Rows from a dataset:
───

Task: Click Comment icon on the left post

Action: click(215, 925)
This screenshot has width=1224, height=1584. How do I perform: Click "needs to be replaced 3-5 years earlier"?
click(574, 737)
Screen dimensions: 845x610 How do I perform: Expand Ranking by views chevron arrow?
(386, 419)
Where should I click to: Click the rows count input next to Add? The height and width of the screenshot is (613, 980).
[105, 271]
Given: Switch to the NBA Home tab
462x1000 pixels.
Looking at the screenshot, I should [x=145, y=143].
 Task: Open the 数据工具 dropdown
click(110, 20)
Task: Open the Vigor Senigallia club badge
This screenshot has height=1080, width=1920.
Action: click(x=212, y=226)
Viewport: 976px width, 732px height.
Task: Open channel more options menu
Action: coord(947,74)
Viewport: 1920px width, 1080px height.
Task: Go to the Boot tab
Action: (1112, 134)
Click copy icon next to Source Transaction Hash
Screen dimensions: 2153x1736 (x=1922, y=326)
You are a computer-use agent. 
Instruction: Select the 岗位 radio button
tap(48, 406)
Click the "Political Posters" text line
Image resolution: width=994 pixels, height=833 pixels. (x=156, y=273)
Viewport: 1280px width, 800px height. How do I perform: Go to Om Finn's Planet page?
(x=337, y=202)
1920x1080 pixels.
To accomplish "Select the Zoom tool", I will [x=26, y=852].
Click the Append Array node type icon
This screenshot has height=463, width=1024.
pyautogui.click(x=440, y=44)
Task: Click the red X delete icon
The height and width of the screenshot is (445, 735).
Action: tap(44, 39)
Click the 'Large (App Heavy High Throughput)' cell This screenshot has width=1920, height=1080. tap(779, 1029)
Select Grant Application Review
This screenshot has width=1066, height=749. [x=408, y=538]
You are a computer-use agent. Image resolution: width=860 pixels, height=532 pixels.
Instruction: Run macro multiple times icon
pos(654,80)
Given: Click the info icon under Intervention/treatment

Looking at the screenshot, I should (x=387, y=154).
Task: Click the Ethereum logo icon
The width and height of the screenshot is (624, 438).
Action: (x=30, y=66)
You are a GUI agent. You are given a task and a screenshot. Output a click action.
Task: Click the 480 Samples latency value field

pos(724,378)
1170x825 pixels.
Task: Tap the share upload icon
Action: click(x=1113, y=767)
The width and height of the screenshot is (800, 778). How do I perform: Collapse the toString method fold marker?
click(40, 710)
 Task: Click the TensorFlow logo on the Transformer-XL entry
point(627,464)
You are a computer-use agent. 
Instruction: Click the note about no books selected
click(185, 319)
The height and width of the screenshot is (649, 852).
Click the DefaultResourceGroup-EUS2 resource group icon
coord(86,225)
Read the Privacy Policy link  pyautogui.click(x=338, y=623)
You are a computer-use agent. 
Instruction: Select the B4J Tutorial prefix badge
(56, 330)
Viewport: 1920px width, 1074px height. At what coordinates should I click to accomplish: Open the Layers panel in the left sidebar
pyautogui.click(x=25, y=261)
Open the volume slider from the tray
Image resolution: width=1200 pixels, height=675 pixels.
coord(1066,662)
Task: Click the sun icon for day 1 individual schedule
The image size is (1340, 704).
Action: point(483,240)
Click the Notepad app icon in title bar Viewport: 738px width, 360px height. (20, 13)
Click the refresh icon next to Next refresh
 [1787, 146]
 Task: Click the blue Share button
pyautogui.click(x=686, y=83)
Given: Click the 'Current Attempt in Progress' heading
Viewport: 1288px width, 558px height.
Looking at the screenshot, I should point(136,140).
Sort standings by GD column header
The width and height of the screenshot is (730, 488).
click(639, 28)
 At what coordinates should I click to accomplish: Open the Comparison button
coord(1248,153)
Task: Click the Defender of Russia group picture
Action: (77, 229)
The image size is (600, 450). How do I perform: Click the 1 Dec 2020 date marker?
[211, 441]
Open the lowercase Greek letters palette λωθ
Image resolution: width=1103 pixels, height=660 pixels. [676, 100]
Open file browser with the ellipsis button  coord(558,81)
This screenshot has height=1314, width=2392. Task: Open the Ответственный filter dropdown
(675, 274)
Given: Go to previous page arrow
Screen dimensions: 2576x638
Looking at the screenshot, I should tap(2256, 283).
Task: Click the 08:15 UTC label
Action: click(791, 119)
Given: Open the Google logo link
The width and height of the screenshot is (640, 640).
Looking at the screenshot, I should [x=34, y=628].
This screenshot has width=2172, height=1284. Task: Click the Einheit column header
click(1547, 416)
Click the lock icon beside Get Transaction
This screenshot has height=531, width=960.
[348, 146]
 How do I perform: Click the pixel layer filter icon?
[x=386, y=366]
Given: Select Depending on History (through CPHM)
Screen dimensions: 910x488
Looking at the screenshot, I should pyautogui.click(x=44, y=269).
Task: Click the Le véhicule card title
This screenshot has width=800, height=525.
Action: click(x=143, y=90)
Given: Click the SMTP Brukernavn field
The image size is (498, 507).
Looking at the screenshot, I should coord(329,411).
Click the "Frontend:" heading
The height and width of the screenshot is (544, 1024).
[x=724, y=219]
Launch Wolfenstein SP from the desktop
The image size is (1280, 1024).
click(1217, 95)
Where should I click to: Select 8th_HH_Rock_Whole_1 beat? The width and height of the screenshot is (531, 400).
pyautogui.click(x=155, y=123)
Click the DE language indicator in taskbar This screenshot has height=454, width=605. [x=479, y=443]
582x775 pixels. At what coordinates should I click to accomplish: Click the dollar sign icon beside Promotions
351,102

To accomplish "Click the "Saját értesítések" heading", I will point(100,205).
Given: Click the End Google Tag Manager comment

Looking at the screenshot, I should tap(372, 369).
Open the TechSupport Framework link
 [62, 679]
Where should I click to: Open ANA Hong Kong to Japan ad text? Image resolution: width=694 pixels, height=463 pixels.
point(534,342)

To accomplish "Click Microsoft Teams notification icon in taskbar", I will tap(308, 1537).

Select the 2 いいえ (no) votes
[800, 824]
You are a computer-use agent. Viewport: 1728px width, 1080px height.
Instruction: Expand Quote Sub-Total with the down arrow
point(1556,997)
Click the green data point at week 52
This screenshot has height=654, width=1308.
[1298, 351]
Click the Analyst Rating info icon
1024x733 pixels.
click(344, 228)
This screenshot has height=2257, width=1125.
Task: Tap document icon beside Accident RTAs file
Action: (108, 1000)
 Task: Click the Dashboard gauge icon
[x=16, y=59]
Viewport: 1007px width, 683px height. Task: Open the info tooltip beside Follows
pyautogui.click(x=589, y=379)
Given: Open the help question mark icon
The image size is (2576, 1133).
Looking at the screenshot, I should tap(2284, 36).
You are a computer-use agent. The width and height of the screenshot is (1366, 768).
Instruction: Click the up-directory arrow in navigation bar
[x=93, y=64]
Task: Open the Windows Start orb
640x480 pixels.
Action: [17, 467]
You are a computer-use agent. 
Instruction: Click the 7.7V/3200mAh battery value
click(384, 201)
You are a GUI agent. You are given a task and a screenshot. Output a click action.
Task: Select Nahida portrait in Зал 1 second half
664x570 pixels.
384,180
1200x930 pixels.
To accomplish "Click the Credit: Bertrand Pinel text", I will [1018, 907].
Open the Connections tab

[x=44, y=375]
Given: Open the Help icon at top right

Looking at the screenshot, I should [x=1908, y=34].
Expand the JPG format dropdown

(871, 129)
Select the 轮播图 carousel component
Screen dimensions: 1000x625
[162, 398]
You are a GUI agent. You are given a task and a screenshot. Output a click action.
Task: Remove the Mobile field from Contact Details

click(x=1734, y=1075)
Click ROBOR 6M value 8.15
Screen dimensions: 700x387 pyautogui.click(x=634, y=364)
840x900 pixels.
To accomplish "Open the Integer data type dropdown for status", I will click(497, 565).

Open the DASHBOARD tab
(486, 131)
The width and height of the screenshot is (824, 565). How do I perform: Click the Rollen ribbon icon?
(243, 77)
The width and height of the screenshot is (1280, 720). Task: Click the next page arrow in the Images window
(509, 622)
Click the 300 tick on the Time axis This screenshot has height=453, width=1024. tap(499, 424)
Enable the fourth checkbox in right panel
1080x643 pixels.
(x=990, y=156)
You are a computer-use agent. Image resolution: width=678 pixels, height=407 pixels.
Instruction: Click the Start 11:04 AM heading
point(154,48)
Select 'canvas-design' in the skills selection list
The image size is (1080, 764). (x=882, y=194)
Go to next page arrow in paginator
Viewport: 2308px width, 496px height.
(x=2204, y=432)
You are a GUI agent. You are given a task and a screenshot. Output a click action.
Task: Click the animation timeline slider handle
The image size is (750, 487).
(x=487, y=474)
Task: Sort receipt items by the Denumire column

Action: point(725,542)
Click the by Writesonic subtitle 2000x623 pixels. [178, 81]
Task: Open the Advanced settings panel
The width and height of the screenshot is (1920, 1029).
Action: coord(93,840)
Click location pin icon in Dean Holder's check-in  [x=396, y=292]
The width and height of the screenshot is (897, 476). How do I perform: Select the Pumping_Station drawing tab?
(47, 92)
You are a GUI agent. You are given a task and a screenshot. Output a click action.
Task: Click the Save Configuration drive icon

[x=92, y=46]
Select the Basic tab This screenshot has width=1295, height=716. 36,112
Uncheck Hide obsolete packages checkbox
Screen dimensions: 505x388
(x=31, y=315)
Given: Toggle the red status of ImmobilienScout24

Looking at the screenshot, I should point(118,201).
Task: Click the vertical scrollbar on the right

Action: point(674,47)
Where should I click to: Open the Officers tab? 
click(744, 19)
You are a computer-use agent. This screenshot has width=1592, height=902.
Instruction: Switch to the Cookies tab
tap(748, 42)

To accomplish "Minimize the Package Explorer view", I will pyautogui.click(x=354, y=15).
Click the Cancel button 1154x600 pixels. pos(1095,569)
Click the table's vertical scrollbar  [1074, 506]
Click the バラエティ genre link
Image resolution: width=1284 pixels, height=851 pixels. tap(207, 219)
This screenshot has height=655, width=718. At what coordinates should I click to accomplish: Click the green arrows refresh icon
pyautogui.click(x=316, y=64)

───

__THE EXERCISE__.
Output the part of the data that opens with the line containing "Where should I click to: Click" and closes with the line containing "Action: (x=30, y=66)" as a JSON list of strings, one string per line, with blank lines left out.

__WRITTEN SOLUTION__.
[
  "Where should I click to: Click the rows count input next to Add? The height and width of the screenshot is (613, 980).",
  "[105, 271]",
  "Given: Switch to the NBA Home tab",
  "462x1000 pixels.",
  "Looking at the screenshot, I should [x=145, y=143].",
  " Task: Open the 数据工具 dropdown",
  "click(110, 20)",
  "Task: Open the Vigor Senigallia club badge",
  "This screenshot has height=1080, width=1920.",
  "Action: click(x=212, y=226)",
  "Viewport: 976px width, 732px height.",
  "Task: Open channel more options menu",
  "Action: coord(947,74)",
  "Viewport: 1920px width, 1080px height.",
  "Task: Go to the Boot tab",
  "Action: (1112, 134)",
  "Click copy icon next to Source Transaction Hash",
  "Screen dimensions: 2153x1736 (x=1922, y=326)",
  "You are a computer-use agent. ",
  "Instruction: Select the 岗位 radio button",
  "tap(48, 406)",
  "Click the \"Political Posters\" text line",
  "Image resolution: width=994 pixels, height=833 pixels. (x=156, y=273)",
  "Viewport: 1280px width, 800px height. How do I perform: Go to Om Finn's Planet page?",
  "(x=337, y=202)",
  "1920x1080 pixels.",
  "To accomplish \"Select the Zoom tool\", I will [x=26, y=852].",
  "Click the Append Array node type icon",
  "This screenshot has height=463, width=1024.",
  "pyautogui.click(x=440, y=44)",
  "Task: Click the red X delete icon",
  "The height and width of the screenshot is (445, 735).",
  "Action: tap(44, 39)",
  "Click the 'Large (App Heavy High Throughput)' cell This screenshot has width=1920, height=1080. tap(779, 1029)",
  "Select Grant Application Review",
  "This screenshot has width=1066, height=749. [x=408, y=538]",
  "You are a computer-use agent. Image resolution: width=860 pixels, height=532 pixels.",
  "Instruction: Run macro multiple times icon",
  "pos(654,80)",
  "Given: Click the info icon under Intervention/treatment",
  "Looking at the screenshot, I should (x=387, y=154).",
  "Task: Click the Ethereum logo icon",
  "The width and height of the screenshot is (624, 438).",
  "Action: (x=30, y=66)"
]